Text section
- Opening Delimiter -

Kawah Ijen – The blue fire and the yellow sulphur

Kawa Ijen was the second volcano we tackled in Java, Indonesia. A common place for people to visit when traveling down from Bromo across to Bali, or Yogyakarta to Bali. We were told that it would be slightly more challenging than our trek up Bromo, but the pay would be greater. Ijen is one of only two places you can see blue fire inside an active volcano, this is due to the sulphur mining that takes place in the crater. We set off directly from Bromo at 1pm and started our journey to Ijen.

Toto (who I mentioned in my previous blog) placed us on a bus that drove us 5 hours into the mountains for our stop off at a hotel, that appeared to be in the middle of nowhere, designed especially for people visiting Ijen. We were told to have a quick rest and would be picked up at 12am for another 2 hour driver to the foot of Ijen.

2 hours later we arrived in the pitch black to the foot of Ijen. We were greeted by our guide, Adi, and rented gas masks for 25,000IDR each. We would need these for when entering the crater due to the large clouds of toxic sulphur smoke. Our plan was to go down to the crater, see the blue fire (which had to be seen in the dark) then head back up to the top of the crater to watch the sunrise.

The walk to the crater was 3km up a slippery hill. On the way you were overtaken by the odd sulphur miner on their way to start work. You needed a torch to see where you was going as it was so dark, but the walk to the crater was fairly easy. An advantage to the darkness, and been so high up was that the stars were out in their full glory. The milky way was clearly visible and I was even lucky enough to spot a shooting star, whilst waiting for Ricky to change his shoes.

Once we arrived to the edge of the crater we were told to put on our gas mask, stay close and be careful as it was now dangerous. The path (not really a path) down to the crater was fairly challenging. The rocks were loose and slippy and the darkness did not help. I was second in line and stayed very close to our guide, who was extremely helpful and informative. The walk down the crater was a further 700m and at around 400m you could start to see glimmers of blue fire appearing through the clouds of smoke.



The blue fire looked very surreal through the clouds of yellow sulphur smoke and surrounded by the lumious sulphur that the miners were working on. The blue fire is a bi-product of the mining process. The sulphur is heated up down a series of stone pipes, which then melts down the bottom and quickly hardening, allowing the miners to chip away and fill up their baskets.

Adi took us up a small ridge for the best viewing point of a small section of blue fire. He offered to take my camera up and get centimetres away from the blue fire. As he was at the top filming the blue fire, the wind changed, and along came a huge cloud of toxic smoke. My eyes began to sting, I could barely breath and I could barely see my hand in front of my face. We shouted for Adi but had no response and we were separated from the rest of the group. The smoke didn’t appear to be clearing and we had no idea which direction to turn. I took a couple of steps before a second cloud of thick smoke hit us, I crouched down and placed my head between two large boulders to try clear my breathing and my eyes, but it didn’t help. After a minute or two longer we decided we had no time to think and had to take tiny, tiny steps to get out of the smoke. Finally it cleared and we were able to exit the area and start walking towards the acidic lake right in the centre of the crater.

- Closing Delimiter -

Complete the following
• a. In the Kawah Ijen post, what did each gas mask cost to rent?
• b. Turn the paragraph of the Kawah Ijen post that begins "The walk to the crater was 3km" into a short bulleted list that keeps its main facts.
• c. Carry on the Kawah Ijen post from the point where it stops.
The material after this point is separate from the Kawah Ijen post.

[Screenshot grounding data]
- Opening Delimiter -

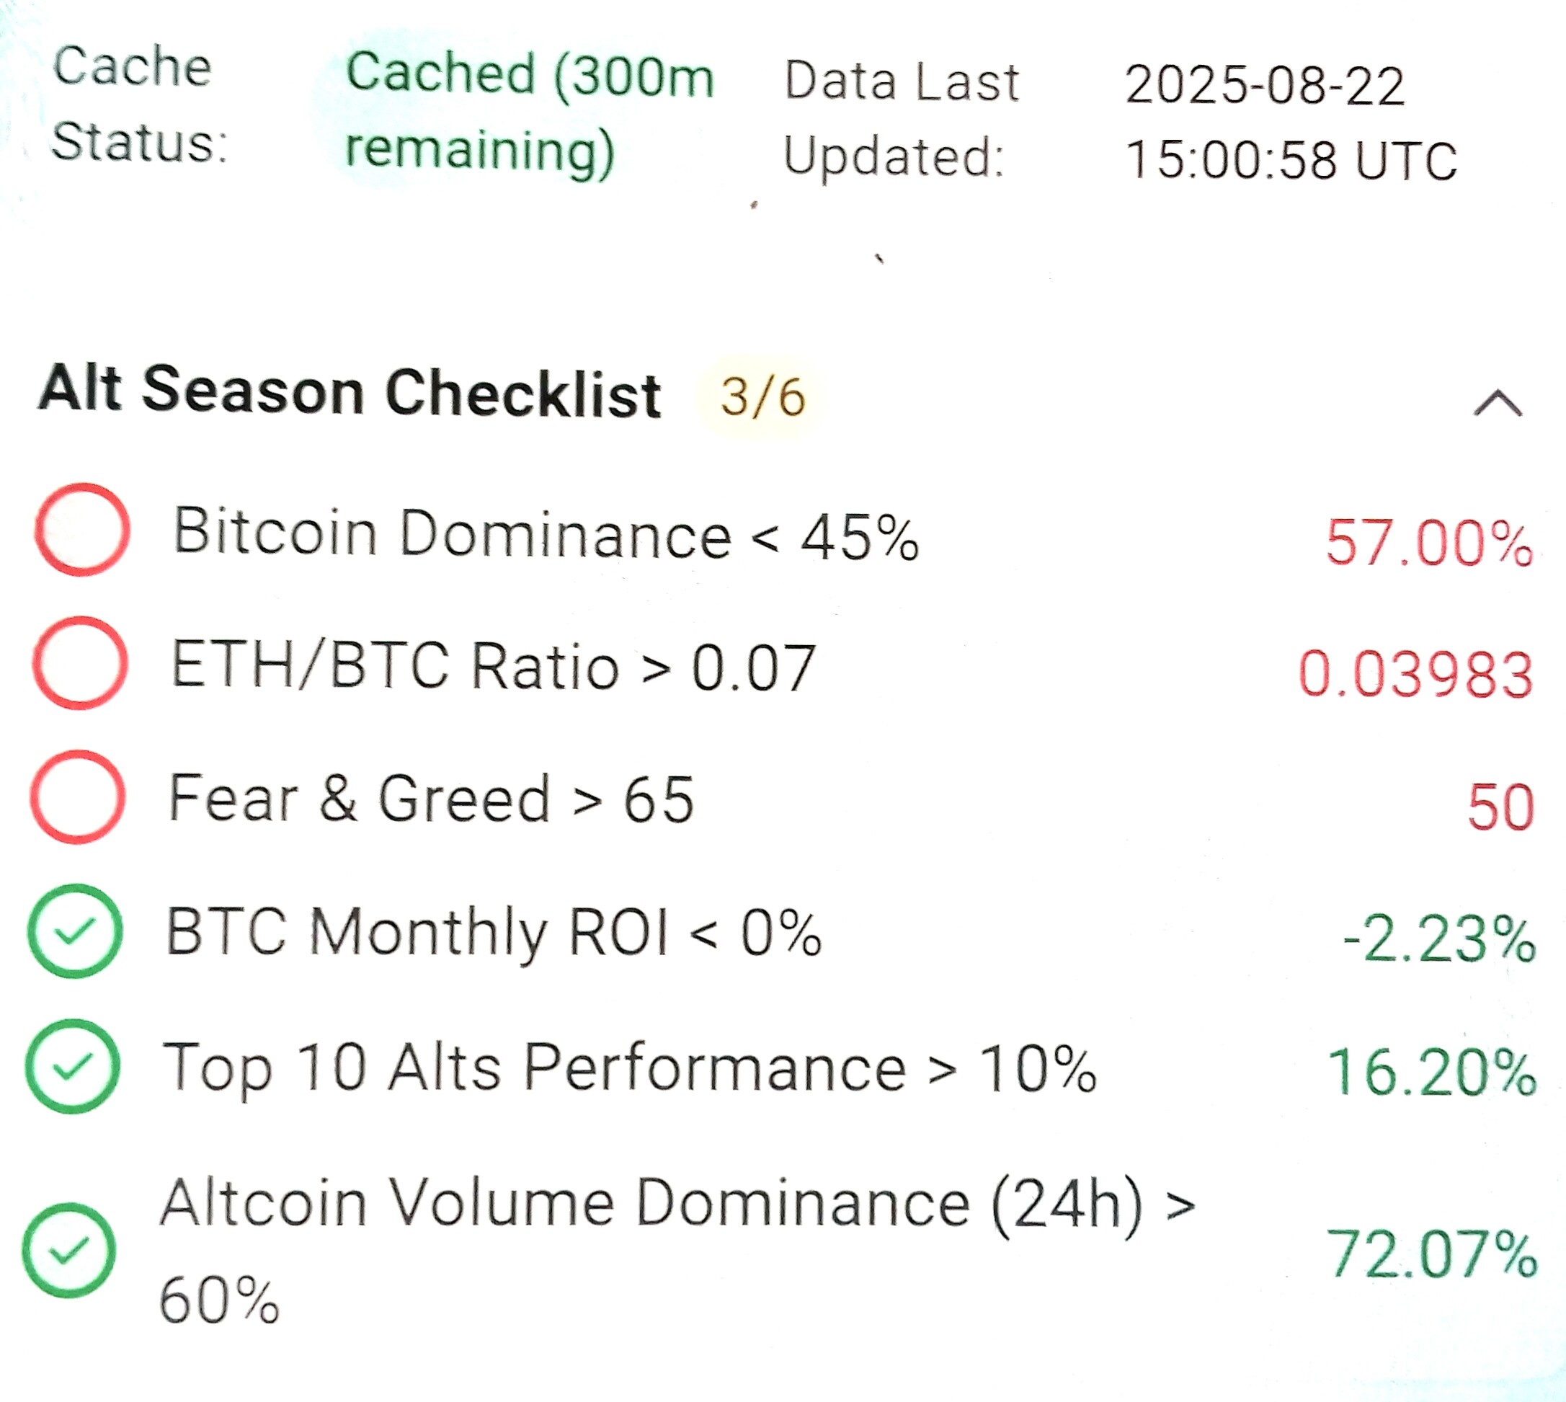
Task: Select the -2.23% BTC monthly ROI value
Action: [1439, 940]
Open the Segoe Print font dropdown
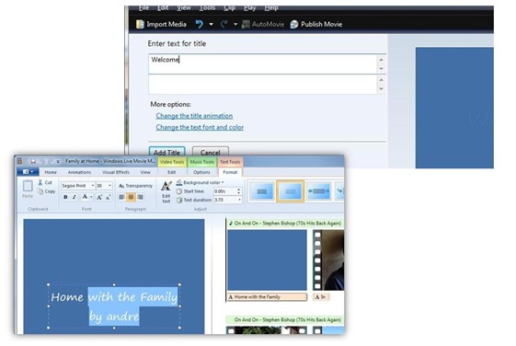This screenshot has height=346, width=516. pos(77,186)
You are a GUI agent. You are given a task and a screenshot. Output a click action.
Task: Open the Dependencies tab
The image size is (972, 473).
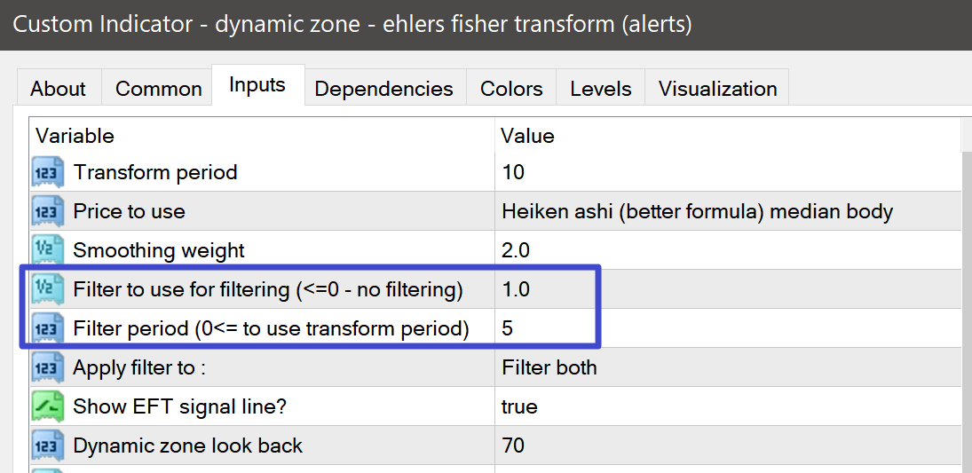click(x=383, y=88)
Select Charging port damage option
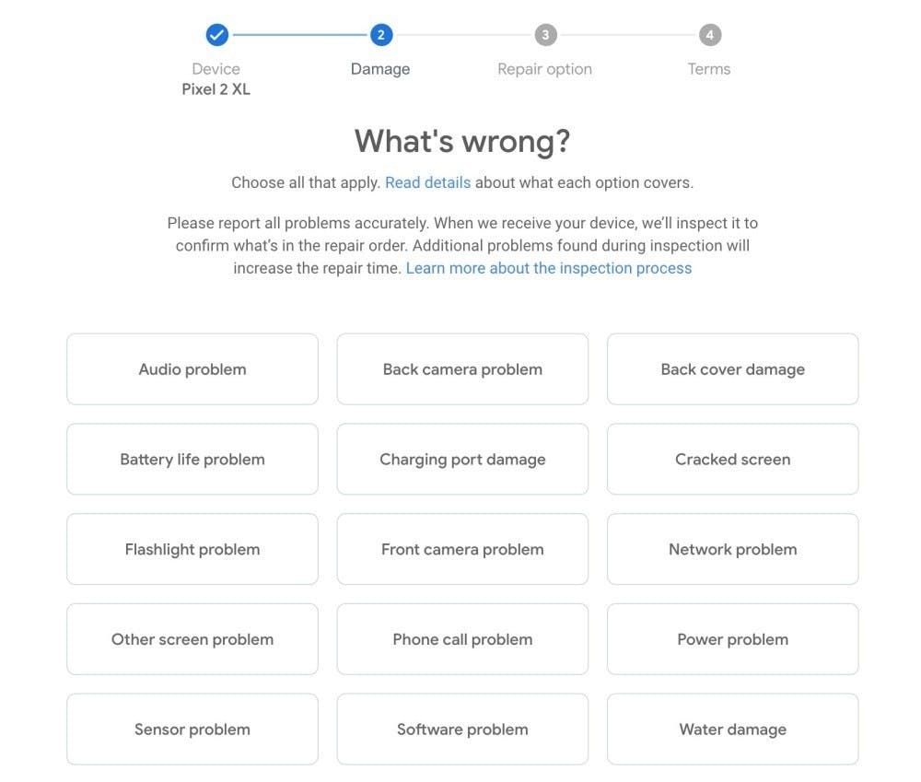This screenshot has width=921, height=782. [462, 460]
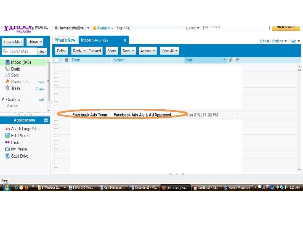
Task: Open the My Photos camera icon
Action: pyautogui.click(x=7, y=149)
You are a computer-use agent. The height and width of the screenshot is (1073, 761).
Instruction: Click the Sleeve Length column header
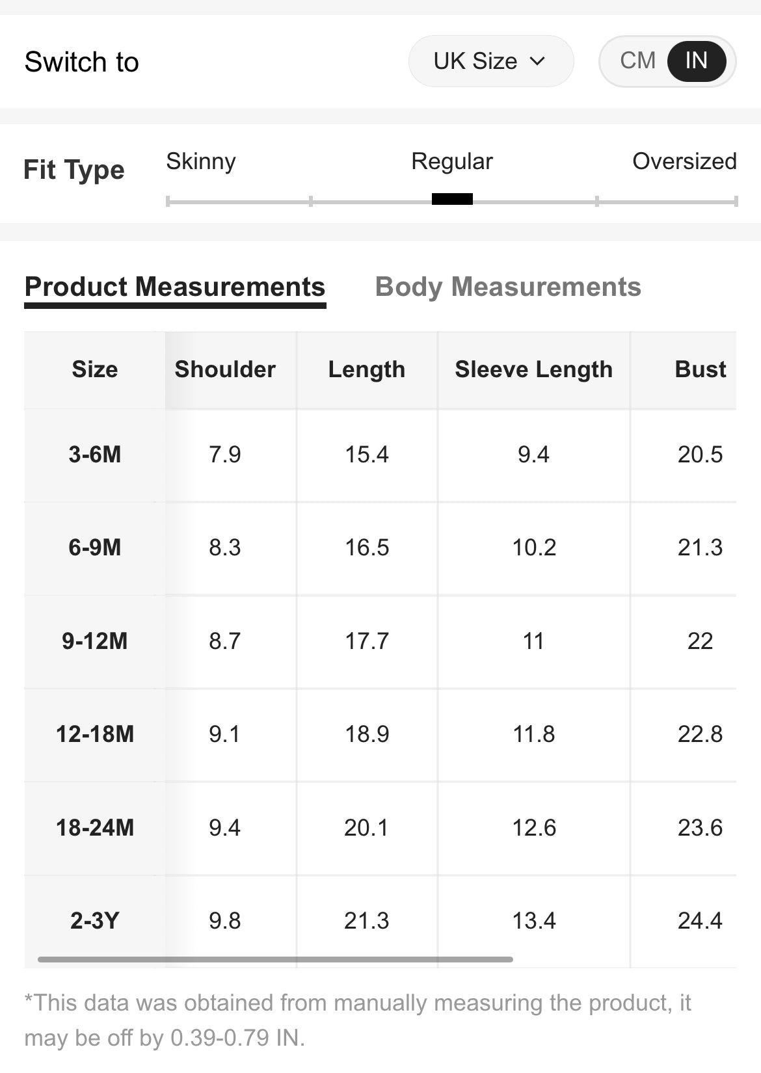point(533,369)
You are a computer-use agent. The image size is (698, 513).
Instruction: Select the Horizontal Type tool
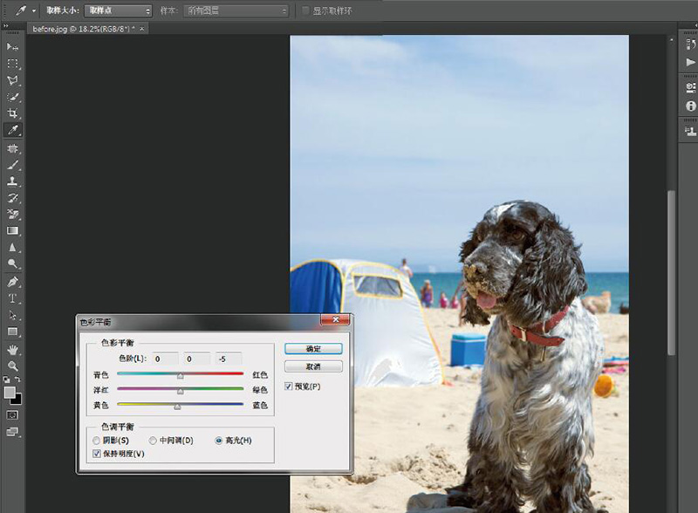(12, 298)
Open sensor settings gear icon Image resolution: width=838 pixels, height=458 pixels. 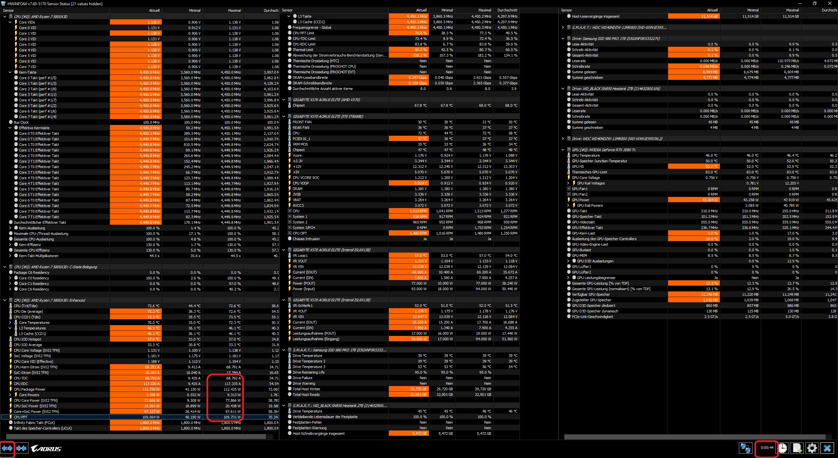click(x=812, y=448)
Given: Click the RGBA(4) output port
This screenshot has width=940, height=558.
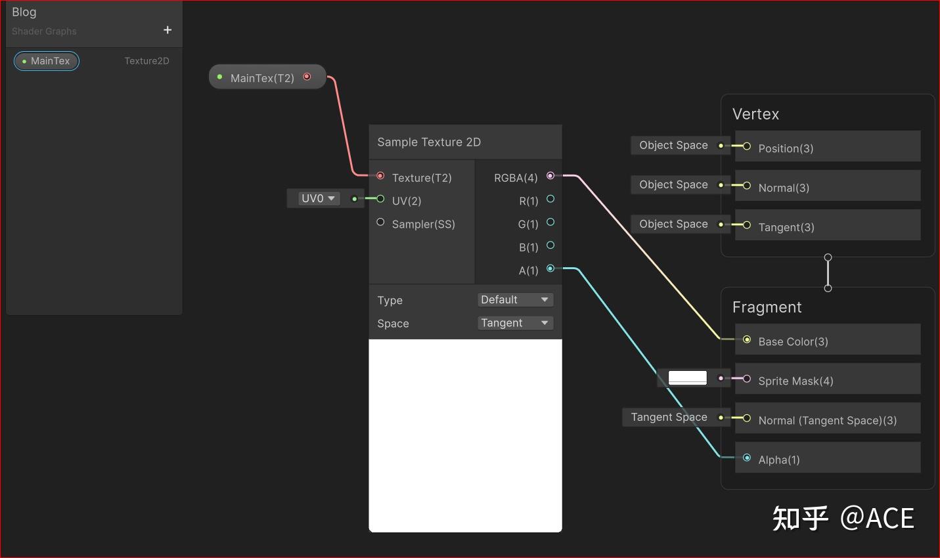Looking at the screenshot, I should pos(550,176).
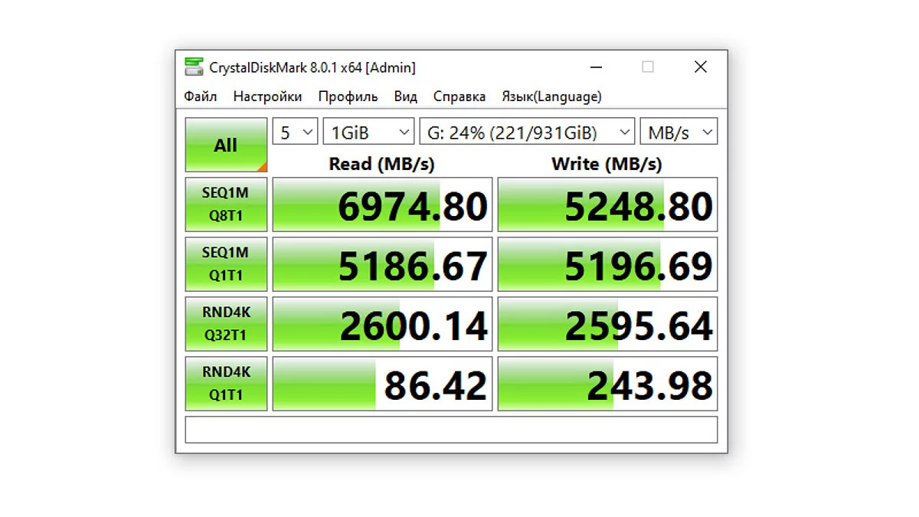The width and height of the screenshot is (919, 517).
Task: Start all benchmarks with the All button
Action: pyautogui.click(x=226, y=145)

- Closing Delimiter -

Solved problems
• a. Each gas mask cost 25,000IDR.

• b.
- The walk to the crater was 3km up a slippery hill.
- Sulphur miners heading to work sometimes passed the walkers.
- A torch was needed because it was so dark, but the walk was fairly easy.
- The darkness and height meant the stars, including the Milky Way, were clearly visible.
- A shooting star was spotted while Ricky changed his shoes.

• c.
We decided to skip sunrise due to the time, it was now 5,00am and we had no chance of getting to the top in time. Slowly the sun revealed the turquoise of the acidic lake and the colours of the whole crater. It was like a different planet. The greys of the stones, the blues of the take, the puffs of yellow smoke and the bright yellow sulphur nuggets everywhere you looked.



We spent another hour or so in the crater, catching our breath and taking in the sites. Adi allowed me to try and lift one of the miners baskets which must of weight around 70kg. Everyday the miners enter the mine, stay extended periods of time in the clouds of smoke, then carry up to 100kg 700m up a small rocky path to the top of the crater, 2 or 3 times a day for around £8/9. Some miners do this until they are 60 years old.  Our guide Adi was one of these miners, and had only recently started doing guide work to try counter some of the mining. He was set to start work a few hours after we left. When we arrived to the top of the crater he showed me the living quarters of the miners, a small wooden shack with a few sheets and pillows inside and a small fire in the centre. He did not enjoy his mining work but he had to look after his retired miner father, grandfather and pay for his two children to go to school. We pooled in at the end of the trip to make sure he was tipped for his help.

The 3km walk back to the shuttle was spectacular. Every direction was beautiful forrest, active volcanos and rolling hills. We saw two groups of wild monkeys and enjoyed the casual walk down to the bottom, whilst learning more from Adi as he practiced his English.

We now had a 2 hour drive to the ferry port and a quick ferry ride to reach Lovina, Bali.